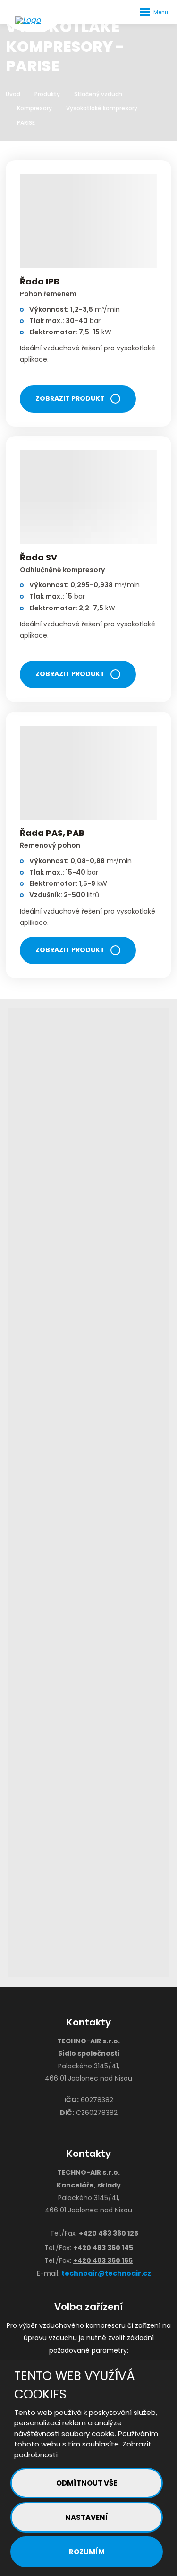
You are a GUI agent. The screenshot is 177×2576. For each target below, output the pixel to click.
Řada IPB (39, 281)
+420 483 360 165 (103, 2260)
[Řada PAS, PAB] (88, 773)
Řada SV (38, 557)
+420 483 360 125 (108, 2233)
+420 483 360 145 (103, 2247)
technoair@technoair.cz (106, 2273)
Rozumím (87, 2552)
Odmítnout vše (86, 2483)
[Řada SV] (88, 497)
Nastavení (86, 2517)
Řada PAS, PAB (52, 833)
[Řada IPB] (88, 221)
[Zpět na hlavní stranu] (33, 20)
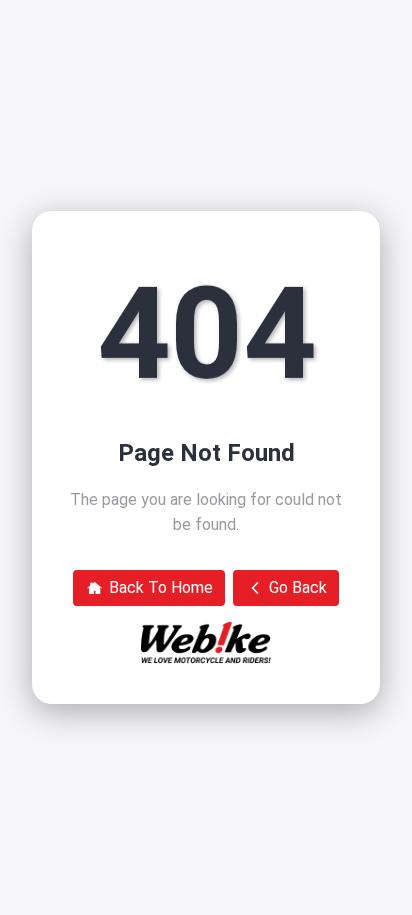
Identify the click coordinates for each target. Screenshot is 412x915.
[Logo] (206, 643)
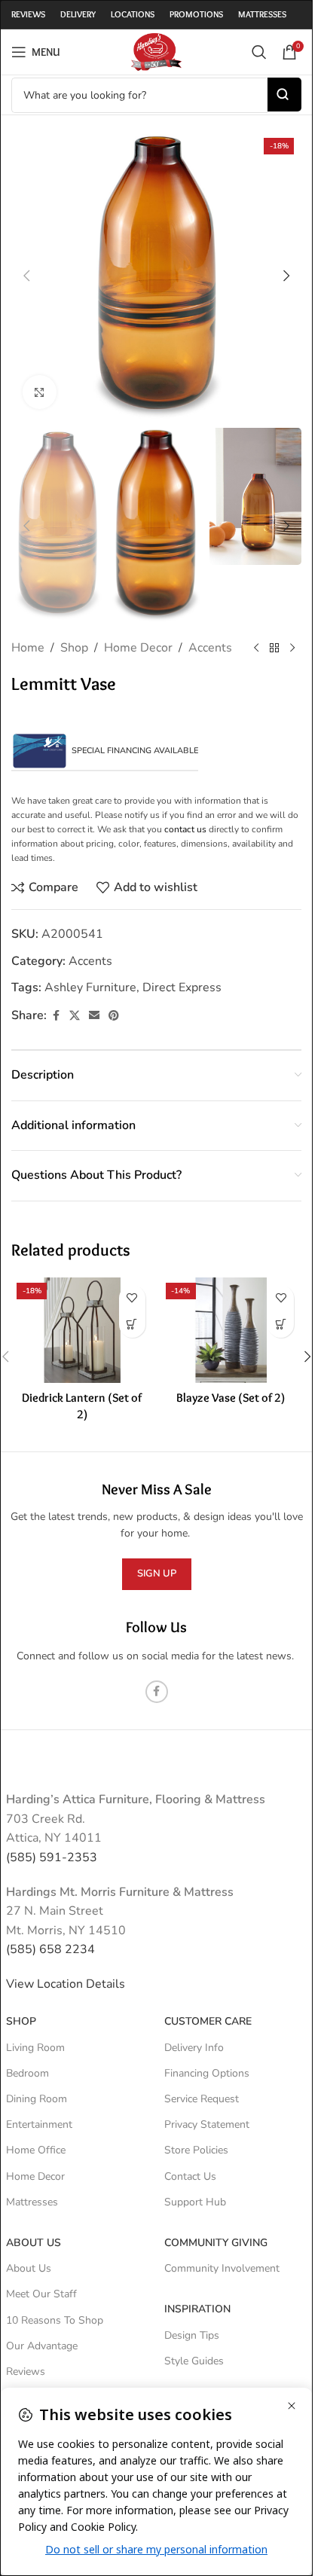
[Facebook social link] (56, 1016)
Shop (74, 647)
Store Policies (196, 2150)
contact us (185, 829)
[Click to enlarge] (40, 392)
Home (27, 647)
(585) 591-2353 (51, 1857)
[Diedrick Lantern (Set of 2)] (82, 1330)
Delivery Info (194, 2047)
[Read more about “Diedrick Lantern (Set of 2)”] (132, 1324)
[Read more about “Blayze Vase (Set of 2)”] (280, 1324)
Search (284, 94)
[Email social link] (94, 1016)
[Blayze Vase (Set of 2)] (231, 1330)
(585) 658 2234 (50, 1949)
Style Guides (194, 2361)
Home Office (36, 2150)
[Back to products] (274, 648)
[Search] (259, 52)
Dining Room (36, 2099)
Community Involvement (222, 2268)
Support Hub (195, 2202)
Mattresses (32, 2202)
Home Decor (138, 647)
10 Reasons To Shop (54, 2320)
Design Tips (191, 2335)
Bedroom (27, 2073)
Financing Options (206, 2073)
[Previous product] (256, 648)
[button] (26, 276)
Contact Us (190, 2176)
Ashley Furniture (90, 987)
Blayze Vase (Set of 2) (230, 1397)
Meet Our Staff (41, 2294)
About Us (33, 2243)
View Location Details (67, 1984)
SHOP (21, 2021)
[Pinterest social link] (114, 1016)
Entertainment (39, 2124)
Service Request (201, 2099)
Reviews (25, 2371)
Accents (210, 647)
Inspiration (197, 2309)
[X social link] (74, 1016)
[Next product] (292, 648)
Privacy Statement (206, 2124)
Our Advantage (42, 2346)
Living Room (35, 2047)
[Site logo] (156, 51)
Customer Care (208, 2021)
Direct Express (182, 987)
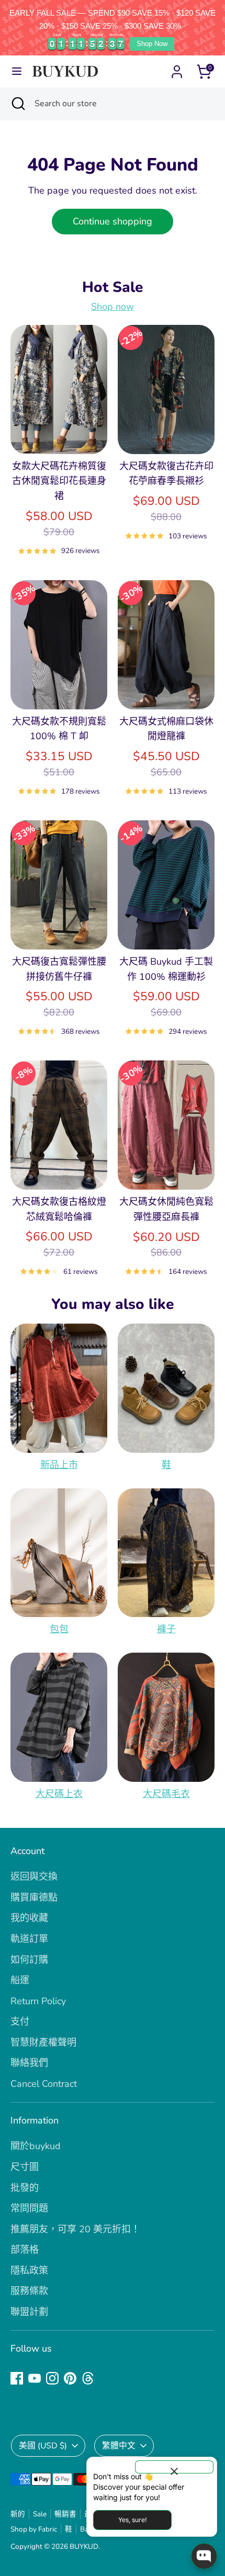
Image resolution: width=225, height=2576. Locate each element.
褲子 (166, 1629)
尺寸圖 (24, 2167)
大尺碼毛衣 (166, 1794)
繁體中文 (119, 2445)
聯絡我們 (29, 2063)
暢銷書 (65, 2514)
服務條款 (29, 2291)
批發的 (24, 2188)
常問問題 (29, 2208)
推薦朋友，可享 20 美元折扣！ (75, 2229)
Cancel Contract (43, 2083)
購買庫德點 (34, 1897)
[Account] (176, 68)
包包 (59, 1629)
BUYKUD (84, 2546)
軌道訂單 (29, 1939)
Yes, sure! (132, 2520)
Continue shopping (112, 221)
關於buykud (35, 2146)
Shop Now (152, 44)
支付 (19, 2021)
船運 (19, 1980)
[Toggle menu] (16, 71)
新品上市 (59, 1465)
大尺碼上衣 (59, 1794)
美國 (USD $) (43, 2445)
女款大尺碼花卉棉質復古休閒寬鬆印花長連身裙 (59, 481)
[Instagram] (52, 2378)
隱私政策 (29, 2270)
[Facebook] (16, 2378)
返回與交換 (34, 1876)
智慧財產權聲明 (43, 2042)
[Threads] (88, 2378)
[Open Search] (17, 104)
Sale (40, 2514)
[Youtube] (34, 2378)
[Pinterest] (70, 2378)
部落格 (24, 2249)
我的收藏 (29, 1918)
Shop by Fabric (33, 2529)
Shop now (112, 306)
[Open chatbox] (204, 2556)
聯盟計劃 (29, 2312)
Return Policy (38, 2001)
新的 (17, 2514)
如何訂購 (29, 1959)
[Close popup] (174, 2467)
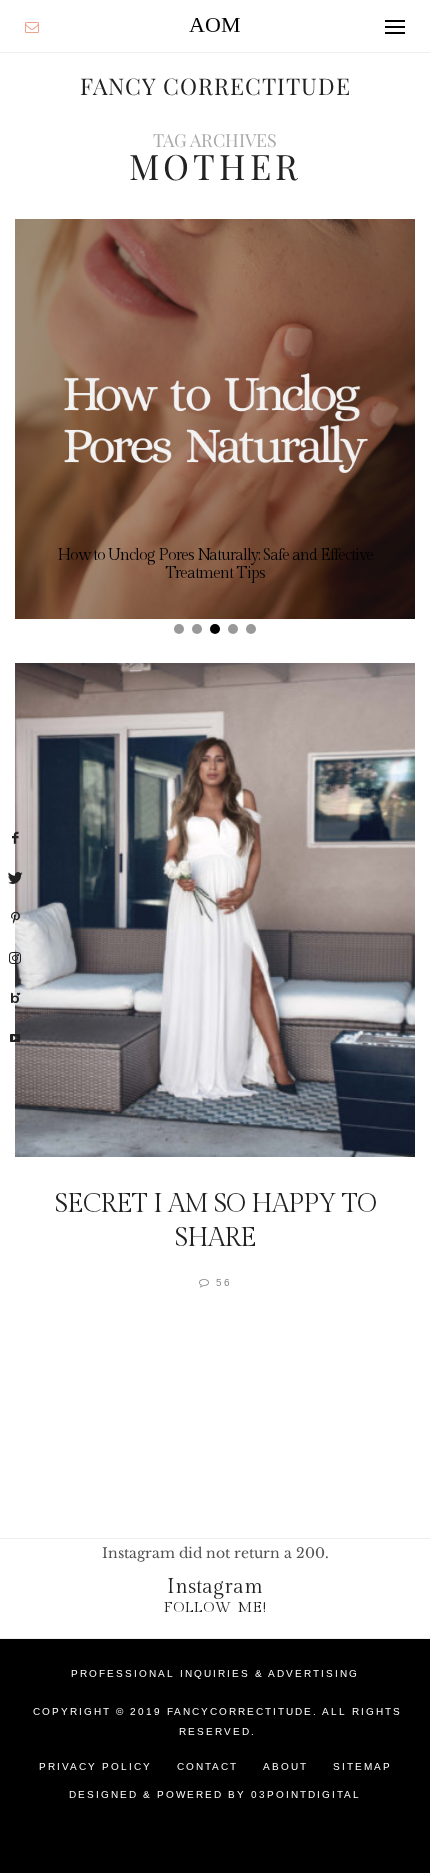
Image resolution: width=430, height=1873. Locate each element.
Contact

++++++

__Directions__. Repeat the records above verbatim. Include none of the pictures.

__Response__.
You are a GUI agent. The screenshot is 177×2576. For each target below, output the pixel to click.
Řada IPB (39, 281)
+420 483 360 165 (103, 2260)
[Řada PAS, PAB] (88, 773)
Řada SV (38, 557)
+420 483 360 125 (108, 2233)
+420 483 360 145 (103, 2247)
technoair@technoair.cz (106, 2273)
Rozumím (87, 2552)
Odmítnout vše (86, 2483)
[Řada SV] (88, 497)
Nastavení (86, 2517)
Řada PAS, PAB (52, 833)
[Řada IPB] (88, 221)
[Zpět na hlavní stranu] (33, 20)
Identify the click coordinates for each target. Screenshot is 412x915.
[Logo] (206, 643)
[Facebook social link] (56, 1016)
Shop (74, 647)
Store Policies (196, 2150)
contact us (185, 829)
[Click to enlarge] (40, 392)
Home (27, 647)
(585) 591-2353 (51, 1857)
[Diedrick Lantern (Set of 2)] (82, 1330)
Delivery Info (194, 2047)
[Read more about “Diedrick Lantern (Set of 2)”] (132, 1324)
[Read more about “Blayze Vase (Set of 2)”] (280, 1324)
Search (284, 94)
[Email social link] (94, 1016)
[Blayze Vase (Set of 2)] (231, 1330)
(585) 658 2234 (50, 1949)
Style Guides (194, 2361)
Home Office (36, 2150)
[Back to products] (274, 648)
[Search] (259, 52)
Dining Room (36, 2099)
Community Involvement (222, 2268)
Support Hub (195, 2202)
Mattresses (32, 2202)
Home Decor (138, 647)
10 Reasons To Shop (54, 2320)
Design Tips (191, 2335)
Bedroom (27, 2073)
Financing Options (206, 2073)
[Previous product] (256, 648)
[button] (26, 276)
Contact Us (190, 2176)
Ashley Furniture (90, 987)
Blayze Vase (Set of 2) (230, 1397)
Meet Our Staff (41, 2294)
About Us (33, 2243)
View Location Details (67, 1984)
SHOP (21, 2021)
[Pinterest social link] (114, 1016)
Entertainment (39, 2124)
Service Request (201, 2099)
Reviews (25, 2371)
Accents (210, 647)
Inspiration (197, 2309)
[X social link] (74, 1016)
[Next product] (292, 648)
Privacy Statement (206, 2124)
Our Advantage (42, 2346)
Living Room (35, 2047)
[Site logo] (156, 51)
Customer Care (208, 2021)
Direct Express (182, 987)
Image resolution: width=225, height=2576. Locate each element.
褲子 (166, 1629)
尺寸圖 (24, 2167)
大尺碼毛衣 (166, 1794)
繁體中文 (119, 2445)
聯絡我們 (29, 2063)
暢銷書 (65, 2514)
服務條款 (29, 2291)
批發的 (24, 2188)
常問問題 (29, 2208)
推薦朋友，可享 20 美元折扣！ (75, 2229)
Cancel Contract (43, 2083)
購買庫德點 (34, 1897)
[Account] (176, 68)
包包 (59, 1629)
BUYKUD (84, 2546)
軌道訂單 (29, 1939)
Yes, sure! (132, 2520)
Continue shopping (112, 221)
關於buykud (35, 2146)
Shop Now (152, 44)
支付 (19, 2021)
船運 (19, 1980)
[Toggle menu] (16, 71)
新品上市 (59, 1465)
大尺碼上衣 (59, 1794)
美國 (USD $) (43, 2445)
女款大尺碼花卉棉質復古休閒寬鬆印花長連身裙 (59, 481)
[Instagram] (52, 2378)
隱私政策 (29, 2270)
[Facebook] (16, 2378)
返回與交換 (34, 1876)
智慧財產權聲明 (43, 2042)
[Threads] (88, 2378)
[Open Search] (17, 104)
Sale (40, 2514)
[Youtube] (34, 2378)
[Pinterest] (70, 2378)
部落格 (24, 2249)
我的收藏 (29, 1918)
Shop by Fabric (33, 2529)
Shop now (112, 306)
[Open chatbox] (204, 2556)
聯盟計劃 (29, 2312)
Return Policy (38, 2001)
新的 (17, 2514)
如何訂購 (29, 1959)
[Close popup] (174, 2467)
Image resolution: width=430, height=1873. Locate each element.
Contact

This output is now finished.